» **Podany wykaz**

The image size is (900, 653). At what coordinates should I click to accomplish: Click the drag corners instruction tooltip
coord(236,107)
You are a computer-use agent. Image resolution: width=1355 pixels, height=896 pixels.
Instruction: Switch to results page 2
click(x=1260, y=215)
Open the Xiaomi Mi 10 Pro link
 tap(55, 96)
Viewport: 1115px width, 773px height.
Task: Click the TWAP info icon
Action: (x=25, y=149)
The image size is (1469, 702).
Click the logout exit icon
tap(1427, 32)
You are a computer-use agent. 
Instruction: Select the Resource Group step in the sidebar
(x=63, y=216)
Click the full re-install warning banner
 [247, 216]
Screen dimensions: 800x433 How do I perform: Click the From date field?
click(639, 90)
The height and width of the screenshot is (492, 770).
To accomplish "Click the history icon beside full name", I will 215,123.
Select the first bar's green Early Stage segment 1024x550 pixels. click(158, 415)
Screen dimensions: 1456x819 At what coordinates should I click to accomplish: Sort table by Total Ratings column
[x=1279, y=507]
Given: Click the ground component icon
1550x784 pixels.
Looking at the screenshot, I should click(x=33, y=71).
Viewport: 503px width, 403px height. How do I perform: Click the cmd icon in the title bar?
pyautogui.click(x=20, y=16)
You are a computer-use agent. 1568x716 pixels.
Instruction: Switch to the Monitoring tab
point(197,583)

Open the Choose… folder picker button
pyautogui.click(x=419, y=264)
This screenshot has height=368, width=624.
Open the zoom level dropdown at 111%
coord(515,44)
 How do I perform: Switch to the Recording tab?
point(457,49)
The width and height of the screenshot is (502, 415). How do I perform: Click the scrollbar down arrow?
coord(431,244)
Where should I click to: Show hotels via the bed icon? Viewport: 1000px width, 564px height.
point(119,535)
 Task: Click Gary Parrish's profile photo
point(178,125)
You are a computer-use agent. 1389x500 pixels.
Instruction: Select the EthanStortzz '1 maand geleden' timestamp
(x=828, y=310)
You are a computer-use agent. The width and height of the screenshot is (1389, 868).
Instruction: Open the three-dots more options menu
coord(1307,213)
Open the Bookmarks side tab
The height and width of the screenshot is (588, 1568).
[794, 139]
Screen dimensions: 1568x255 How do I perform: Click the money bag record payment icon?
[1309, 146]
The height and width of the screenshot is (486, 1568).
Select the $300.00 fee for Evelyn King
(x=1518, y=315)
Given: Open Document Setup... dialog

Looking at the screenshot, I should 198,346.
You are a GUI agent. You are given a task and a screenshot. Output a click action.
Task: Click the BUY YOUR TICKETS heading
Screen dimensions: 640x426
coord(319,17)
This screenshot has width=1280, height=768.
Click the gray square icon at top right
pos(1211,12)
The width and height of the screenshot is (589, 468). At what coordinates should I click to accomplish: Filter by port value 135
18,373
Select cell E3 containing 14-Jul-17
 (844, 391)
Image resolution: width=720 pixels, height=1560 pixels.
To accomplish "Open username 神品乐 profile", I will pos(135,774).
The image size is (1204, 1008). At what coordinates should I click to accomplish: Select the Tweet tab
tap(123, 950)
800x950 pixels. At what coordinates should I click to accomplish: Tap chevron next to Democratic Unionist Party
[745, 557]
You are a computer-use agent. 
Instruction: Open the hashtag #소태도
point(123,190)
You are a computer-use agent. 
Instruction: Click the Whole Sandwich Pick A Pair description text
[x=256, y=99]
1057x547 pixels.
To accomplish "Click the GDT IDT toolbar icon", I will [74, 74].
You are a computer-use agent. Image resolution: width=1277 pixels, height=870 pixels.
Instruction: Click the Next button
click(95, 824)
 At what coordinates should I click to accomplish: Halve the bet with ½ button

» **Co zrobić**
Wypisz bez żadnych zmian wiersze powyższego wykazu: zacznij od pierwszego i skończ na wierszu zawierającym „(x=63, y=216)”, włącznie z nim.

» **Rozwiązanie zadania**
The image size is (900, 653). At what coordinates should I click to accomplish: Click the drag corners instruction tooltip
coord(236,107)
You are a computer-use agent. Image resolution: width=1355 pixels, height=896 pixels.
Instruction: Switch to results page 2
click(x=1260, y=215)
Open the Xiaomi Mi 10 Pro link
 tap(55, 96)
Viewport: 1115px width, 773px height.
Task: Click the TWAP info icon
Action: (x=25, y=149)
The image size is (1469, 702).
Click the logout exit icon
tap(1427, 32)
You are a computer-use agent. 
Instruction: Select the Resource Group step in the sidebar
(x=63, y=216)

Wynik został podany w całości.